Homeowners seldom need to engage the services of a structural engineer to assist with projects at their homes. While not usually required by code, the involvement of a professional engineer in a residential construction or renovation project can provide more options for the design, while reducing risk and possibly construction costs. By law, professional engineers are permitted to perform design and assessment services that contractors and home inspectors are not qualified to provide. Given that retaining a professional engineer represents a significant investment in your home, when should you consider engaging an engineer?

  • Damage or Distress: The cause of cracks, sloping floors, racked doors and windows and moisture stains may not be obvious and repairs may not address the underlying cause. This can result in the distress recurring or a more serious condition developing, especially when foundation movement occurs. An independent assessment by a professional engineer is more likely to lead to repair options that will address the root cause of the distress.

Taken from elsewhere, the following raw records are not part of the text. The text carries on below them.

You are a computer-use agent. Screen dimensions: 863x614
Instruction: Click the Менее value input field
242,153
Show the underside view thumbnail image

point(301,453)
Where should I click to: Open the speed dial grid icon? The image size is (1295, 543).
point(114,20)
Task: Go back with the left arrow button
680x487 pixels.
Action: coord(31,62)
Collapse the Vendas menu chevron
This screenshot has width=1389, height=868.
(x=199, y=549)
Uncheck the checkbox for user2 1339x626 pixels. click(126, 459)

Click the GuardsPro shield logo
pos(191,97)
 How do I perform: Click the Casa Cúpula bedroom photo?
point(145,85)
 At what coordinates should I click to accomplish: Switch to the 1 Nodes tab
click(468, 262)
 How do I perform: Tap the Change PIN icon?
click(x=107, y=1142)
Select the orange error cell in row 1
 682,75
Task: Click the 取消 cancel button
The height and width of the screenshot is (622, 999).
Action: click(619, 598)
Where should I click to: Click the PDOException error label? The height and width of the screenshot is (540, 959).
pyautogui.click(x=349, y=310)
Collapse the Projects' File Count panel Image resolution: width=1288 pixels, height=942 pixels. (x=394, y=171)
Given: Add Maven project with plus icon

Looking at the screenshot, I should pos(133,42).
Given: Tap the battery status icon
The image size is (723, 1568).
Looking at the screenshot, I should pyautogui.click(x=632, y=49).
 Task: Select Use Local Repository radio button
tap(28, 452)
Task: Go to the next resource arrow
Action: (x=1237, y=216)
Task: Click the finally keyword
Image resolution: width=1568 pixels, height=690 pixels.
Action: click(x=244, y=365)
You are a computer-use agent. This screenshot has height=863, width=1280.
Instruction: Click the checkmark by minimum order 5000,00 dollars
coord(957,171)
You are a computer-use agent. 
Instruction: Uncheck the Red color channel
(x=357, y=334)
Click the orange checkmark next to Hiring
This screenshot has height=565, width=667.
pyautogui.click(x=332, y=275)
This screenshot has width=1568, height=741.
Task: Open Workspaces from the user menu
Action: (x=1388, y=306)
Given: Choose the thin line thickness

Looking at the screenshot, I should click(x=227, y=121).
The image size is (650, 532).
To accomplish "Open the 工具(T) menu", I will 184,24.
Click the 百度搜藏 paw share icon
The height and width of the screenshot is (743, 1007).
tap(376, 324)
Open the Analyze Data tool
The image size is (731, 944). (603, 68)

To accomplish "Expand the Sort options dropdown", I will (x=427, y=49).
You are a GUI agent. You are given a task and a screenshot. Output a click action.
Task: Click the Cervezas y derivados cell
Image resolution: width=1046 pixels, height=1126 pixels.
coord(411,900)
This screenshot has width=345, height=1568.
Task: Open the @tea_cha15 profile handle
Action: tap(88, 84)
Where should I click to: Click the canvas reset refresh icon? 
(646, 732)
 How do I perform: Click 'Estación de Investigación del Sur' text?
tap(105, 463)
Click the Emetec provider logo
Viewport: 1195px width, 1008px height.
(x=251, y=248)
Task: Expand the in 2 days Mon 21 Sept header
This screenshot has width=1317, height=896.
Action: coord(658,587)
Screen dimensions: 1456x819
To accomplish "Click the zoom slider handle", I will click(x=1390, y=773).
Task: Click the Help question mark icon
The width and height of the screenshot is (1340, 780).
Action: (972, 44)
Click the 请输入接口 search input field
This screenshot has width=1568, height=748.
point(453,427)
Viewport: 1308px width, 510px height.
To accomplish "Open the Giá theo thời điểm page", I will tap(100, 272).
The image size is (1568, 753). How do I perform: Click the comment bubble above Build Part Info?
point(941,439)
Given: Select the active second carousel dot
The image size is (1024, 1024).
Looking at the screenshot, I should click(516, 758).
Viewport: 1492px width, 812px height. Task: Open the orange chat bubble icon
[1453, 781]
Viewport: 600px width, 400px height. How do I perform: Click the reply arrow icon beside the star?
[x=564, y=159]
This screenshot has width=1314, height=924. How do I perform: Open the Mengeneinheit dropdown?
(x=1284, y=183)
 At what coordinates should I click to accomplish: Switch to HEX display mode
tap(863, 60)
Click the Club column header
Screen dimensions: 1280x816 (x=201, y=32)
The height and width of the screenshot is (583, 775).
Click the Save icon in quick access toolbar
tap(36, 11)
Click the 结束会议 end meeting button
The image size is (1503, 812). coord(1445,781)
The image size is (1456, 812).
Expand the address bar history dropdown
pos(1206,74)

  • Natural Disaster-Resistant Construction: Construction in or near flood zones or subject to high wind, seismic or snow loads may require engineered foundations and structural systems to resist loads from these natural hazards.
  • Renovations Changing the Floor Plan: Removing portions of walls and floors typically involve adding framing elements, such as beams and columns, which require professional engineering design per code. In addition, existing structures, particularly wood-framed, single-family homes designed prior to the adaptation of building codes, often do not comply with current building codes. When new framing is added to an existing home, any elements supporting the new framing must comply with current code. This can trigger the need for engineering analysis and possibly strengthening of existing elements.
  • Additions: While an addition can usually be designed prescriptively, an addition will often involve removal of walls and may rely on the original structure for support. In some cases, construction of an addition can affect the foundations of the original structure. These conditions are best evaluated by a professional engineer.
  • Decks: Residential porches, decks and balconies are among the most severely loaded portions of a home, yet are less redundant, more exposed to the elements and often built to lower standards. While prescriptive standards are available for new decks, an engineering consultation is useful for managing the risk of existing decks.
  • Retaining Walls: Any retaining wall greater than a few feet high should be designed and periodically inspected by a professional engineer. A retaining wall that appears to be moving or leaning or deteriorating should be evaluated by an engineer.
  • Adjacent Construction: Construction activities can expose adjacent buildings and properties to a variety of risk, particularly on urban sites where construction extends up to the property line or where blasting is used to excavate rock. A professional engineer can assess these risks and evaluate the potential impacts arising from the proposed construction.